Part 1: Data Engineering
The modern data warehouse
The cloud requires to reconsider some of the choices made for on-premises data handling. This module
introduces the different services in Azure that can be used for data processing, and compares them to the
traditional on-premises data stack.
- From traditional to modern data warehouse
- Lambda architecture
- Overview of Big Data related Azure services
- Getting started with Azure
Staging data in Azure
This module discusses the different types of storage available in Azure Storage as well as data
lake storage. Also some of the tools to load and manage files in Azure storage and Data lake storage are
- Introduction to Azure Blob Storage
- Compare Azure Data Lake Storage Gen 2 with traditional blob storage
- Tools for uploading data
- Storage Explorer, AZCopy, ADLCopy, PolyBase
Using Azure Data Factory for ETL
When the data is stored and analysed on-premises we typically use ETL tools such as SQL Server Integration Services. But what if the data
is stored in the cloud? Then we need Azure Data Factory, the cloud-based ETL service. First we need to get used to
the terminology, then we can start creating the proper objects in the portal.

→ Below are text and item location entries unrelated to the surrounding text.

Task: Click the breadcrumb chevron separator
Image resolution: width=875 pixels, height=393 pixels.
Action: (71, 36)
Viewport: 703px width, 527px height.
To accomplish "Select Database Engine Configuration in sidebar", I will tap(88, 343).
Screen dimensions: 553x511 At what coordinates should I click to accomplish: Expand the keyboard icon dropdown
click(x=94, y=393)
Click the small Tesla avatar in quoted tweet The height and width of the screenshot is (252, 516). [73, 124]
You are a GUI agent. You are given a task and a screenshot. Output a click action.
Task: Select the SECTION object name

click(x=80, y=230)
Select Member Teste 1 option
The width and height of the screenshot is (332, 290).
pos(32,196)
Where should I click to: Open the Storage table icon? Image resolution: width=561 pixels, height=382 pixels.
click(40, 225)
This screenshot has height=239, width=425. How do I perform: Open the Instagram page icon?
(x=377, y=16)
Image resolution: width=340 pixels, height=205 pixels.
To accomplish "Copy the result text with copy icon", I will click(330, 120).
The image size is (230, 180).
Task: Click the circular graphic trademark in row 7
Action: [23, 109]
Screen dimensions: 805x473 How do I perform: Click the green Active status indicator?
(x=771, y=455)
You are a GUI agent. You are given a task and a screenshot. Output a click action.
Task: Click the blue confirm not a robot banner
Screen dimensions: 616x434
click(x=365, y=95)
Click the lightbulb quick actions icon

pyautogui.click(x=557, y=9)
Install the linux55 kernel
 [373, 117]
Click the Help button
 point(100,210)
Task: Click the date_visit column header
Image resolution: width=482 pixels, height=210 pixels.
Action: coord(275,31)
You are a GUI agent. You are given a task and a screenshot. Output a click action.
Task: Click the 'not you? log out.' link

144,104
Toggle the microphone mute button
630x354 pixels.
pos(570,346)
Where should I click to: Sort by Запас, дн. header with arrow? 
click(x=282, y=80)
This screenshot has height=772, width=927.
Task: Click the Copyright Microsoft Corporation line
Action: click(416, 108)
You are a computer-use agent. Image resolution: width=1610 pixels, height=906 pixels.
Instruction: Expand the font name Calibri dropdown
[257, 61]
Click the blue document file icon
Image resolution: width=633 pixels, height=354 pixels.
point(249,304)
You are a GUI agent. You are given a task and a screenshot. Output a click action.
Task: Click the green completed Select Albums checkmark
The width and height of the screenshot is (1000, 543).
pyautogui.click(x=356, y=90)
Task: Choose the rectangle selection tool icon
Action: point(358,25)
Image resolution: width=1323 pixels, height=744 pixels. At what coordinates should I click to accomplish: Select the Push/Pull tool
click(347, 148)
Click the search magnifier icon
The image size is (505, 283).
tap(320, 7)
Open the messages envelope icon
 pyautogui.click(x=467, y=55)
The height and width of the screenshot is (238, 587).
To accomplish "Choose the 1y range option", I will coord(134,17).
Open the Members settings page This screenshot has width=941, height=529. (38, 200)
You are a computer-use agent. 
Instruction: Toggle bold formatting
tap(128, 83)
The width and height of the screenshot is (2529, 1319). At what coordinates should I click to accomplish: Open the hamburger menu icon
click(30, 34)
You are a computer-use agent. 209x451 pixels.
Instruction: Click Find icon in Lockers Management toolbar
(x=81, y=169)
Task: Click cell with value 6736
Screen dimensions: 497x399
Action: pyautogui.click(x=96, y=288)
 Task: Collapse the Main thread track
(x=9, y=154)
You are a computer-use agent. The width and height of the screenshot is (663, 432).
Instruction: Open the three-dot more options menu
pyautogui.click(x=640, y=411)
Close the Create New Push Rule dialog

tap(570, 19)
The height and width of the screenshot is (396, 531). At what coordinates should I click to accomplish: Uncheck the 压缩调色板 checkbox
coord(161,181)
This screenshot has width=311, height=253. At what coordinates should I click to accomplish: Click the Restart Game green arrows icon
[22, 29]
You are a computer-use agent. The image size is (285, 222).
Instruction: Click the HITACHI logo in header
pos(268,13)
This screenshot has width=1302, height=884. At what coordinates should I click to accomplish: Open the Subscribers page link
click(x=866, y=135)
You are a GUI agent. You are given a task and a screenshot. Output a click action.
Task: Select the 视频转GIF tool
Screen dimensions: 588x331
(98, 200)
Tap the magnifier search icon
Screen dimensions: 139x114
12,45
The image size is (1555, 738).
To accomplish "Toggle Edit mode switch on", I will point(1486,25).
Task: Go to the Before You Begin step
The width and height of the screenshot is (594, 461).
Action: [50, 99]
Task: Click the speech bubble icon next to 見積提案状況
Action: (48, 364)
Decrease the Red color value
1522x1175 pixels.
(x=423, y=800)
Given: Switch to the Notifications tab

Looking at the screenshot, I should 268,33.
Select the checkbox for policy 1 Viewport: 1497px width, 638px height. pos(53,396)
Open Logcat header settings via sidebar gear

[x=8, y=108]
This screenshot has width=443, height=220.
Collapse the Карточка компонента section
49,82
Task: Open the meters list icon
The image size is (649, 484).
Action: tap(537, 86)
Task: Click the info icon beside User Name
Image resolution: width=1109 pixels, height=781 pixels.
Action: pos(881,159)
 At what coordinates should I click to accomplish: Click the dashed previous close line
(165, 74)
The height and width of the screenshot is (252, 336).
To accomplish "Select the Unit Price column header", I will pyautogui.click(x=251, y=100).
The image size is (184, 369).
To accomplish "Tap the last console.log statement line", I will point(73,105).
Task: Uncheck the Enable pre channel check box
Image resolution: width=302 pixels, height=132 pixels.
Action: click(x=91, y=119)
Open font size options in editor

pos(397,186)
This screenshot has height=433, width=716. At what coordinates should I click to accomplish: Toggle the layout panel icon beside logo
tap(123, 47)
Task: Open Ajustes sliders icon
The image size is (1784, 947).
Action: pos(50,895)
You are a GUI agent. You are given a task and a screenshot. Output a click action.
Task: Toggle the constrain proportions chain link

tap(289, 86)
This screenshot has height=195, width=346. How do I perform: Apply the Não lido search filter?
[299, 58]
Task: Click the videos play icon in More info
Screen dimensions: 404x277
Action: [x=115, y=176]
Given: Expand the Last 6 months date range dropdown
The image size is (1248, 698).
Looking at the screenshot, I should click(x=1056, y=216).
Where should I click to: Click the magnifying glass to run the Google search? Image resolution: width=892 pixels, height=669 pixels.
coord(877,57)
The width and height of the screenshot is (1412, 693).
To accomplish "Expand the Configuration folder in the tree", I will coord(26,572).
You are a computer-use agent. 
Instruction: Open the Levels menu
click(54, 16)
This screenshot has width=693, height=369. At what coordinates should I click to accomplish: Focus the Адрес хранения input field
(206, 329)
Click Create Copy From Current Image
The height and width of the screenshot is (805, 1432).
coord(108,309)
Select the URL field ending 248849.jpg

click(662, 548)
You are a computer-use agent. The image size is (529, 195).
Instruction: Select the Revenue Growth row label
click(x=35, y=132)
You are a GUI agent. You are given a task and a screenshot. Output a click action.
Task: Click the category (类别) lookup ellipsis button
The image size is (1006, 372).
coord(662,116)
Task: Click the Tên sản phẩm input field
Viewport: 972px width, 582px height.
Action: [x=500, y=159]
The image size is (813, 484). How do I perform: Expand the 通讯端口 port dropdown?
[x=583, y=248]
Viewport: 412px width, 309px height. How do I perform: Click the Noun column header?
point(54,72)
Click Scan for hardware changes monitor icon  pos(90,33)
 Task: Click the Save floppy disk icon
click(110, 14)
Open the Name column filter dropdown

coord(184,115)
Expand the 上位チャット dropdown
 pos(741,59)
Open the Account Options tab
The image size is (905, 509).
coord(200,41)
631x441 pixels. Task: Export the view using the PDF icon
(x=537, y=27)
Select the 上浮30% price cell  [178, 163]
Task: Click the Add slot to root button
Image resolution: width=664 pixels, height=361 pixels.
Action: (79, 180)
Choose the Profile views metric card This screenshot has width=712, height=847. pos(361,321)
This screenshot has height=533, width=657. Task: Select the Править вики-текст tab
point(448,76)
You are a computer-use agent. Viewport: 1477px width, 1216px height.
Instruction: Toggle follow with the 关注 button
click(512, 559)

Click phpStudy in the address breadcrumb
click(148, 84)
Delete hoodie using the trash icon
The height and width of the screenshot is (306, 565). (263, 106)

- Data Factory V2 terminology
- The Data Factory wizard
- Developing Data Factory pipelines in the browser
- Creating Data Factory Data flows
- Setup of Integration Runtimes
- Debugging, scheduling and monitoring DF pipelines
Azure Synapse Analytics
SQL Databases have their limitations in compute power since they run on a single machine, and their size
is limited to the Terabyte range. Azure Synapse Analytics (previously Azure Data Warehouse) is a service aiming at an analytical workload on data
volumes hundreds of times larger than what Azure SQL databases can handle. Yet at the same time we can keep on
using the familiar T-SQL query language, or we can connect traditional applications such as Excel and
Management Studio to interact with this service. Both storage and compute can be scaled independently.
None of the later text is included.